Not the fact that the UK will permit researchers to create human
cloned embryos-that has been on the drawing board for some time. What
made this report so startling was that the British government,
researchers, and the BBC admit that the scientists will be "cloning
human embryos" via "the same technique used to create Dolly the cloned
sheep." (This is known as somatic cell nuclear transfer, or SCNT.)
Just try and get American cloning advocates and their accomplices in
the media to be as candid. On this side of the Atlantic, the C-word is
now reserved for "reproductive cloning," that is SCNT intended to
result in the birth of a cloned baby. But the exact same procedure
used to create cloned embryos for use in research, is never called
cloning anymore. Nor, do advocates usually admit the biological fact
that the "product" of human SCNT is a cloned human embryo. Instead, in
an act of utter cynicism, pro-cloners employ obfuscating words,
redefined terms, and misleading slogans designed to sow confusion in
the minds of the American people.
Here are just two recent examples:
Ron Reagan's speech at the Democrat Convention: Ron Reagan's speech,
which he claimed to be about embryonic stem cell research (ESCR),
actually touted therapeutic cloning, that is, the creation of cloned
embryos for use in research and treatments. Not only did Reagan
incorrectly describe embryonic stem cell research, but also, he
intentionally misleads his audience when he said, "No fetuses are
created, none destroyed" during the SCNT procedure.
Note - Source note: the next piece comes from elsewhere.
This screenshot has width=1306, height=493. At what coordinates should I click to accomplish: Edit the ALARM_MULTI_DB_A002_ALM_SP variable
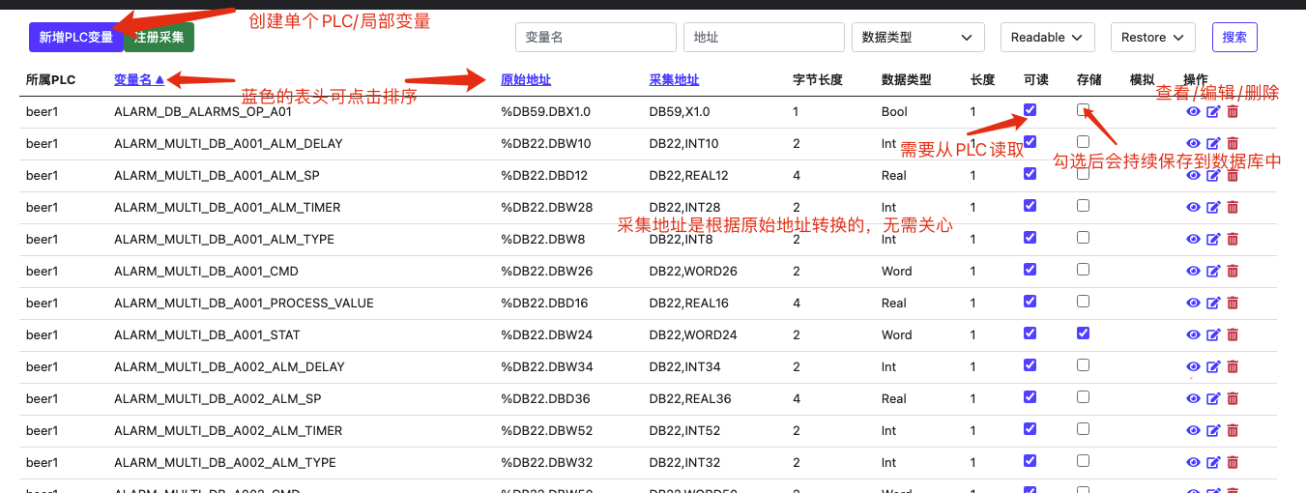1213,399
Well, of course, cloning doesn't create fetuses. What cloning it does
do is create new human embryos through asexual means. Once in
existence, these embryos develop in the same manner as natural
embryos.
Whether created through fertilization or cloning, the human embryonic
stage of development lasts from the moment the embryo comes into being
as a one-celled organism, through he eighth week. Thus, for cloning to
create a fetus, the unborn child would have to come into existence
already eight weeks along in development; clearly a preposterous
notion. Thus, Reagan's clearly intended to misinform his audience
toward the end of convincing them to support federal funding for human
cloning research.
California's Proposition 71: The California Stem Cell Research and
Cures Act, which will appear on the November California ballot, claims
to create a state constitutional right to conduct "stem cell
research." In order to hide its radical nature, the initiative never
once uses the word embryo, referring to them merely as "surplus
products of in vitro fertilization treatments." Nor does the
initiative mention embryonic stem cells. They are instead called
"pluripotent stem cells."
As to cloning, it mentions research on pluripotent stem cells that
"may be derived from somatic cell nuclear transfer," thereby hiding
from voters both that the stem cells would be taken from cloned
embryos and that these nascent human lives would be destroyed in the
process. The initiative does mention cloning, but true to form, only
in connection with reproduction, thereby creating a false dichotomy
between so-called reproductive cloning and SCNT, when the procedure is
identical regardless of the use to which the cloned embryo is put.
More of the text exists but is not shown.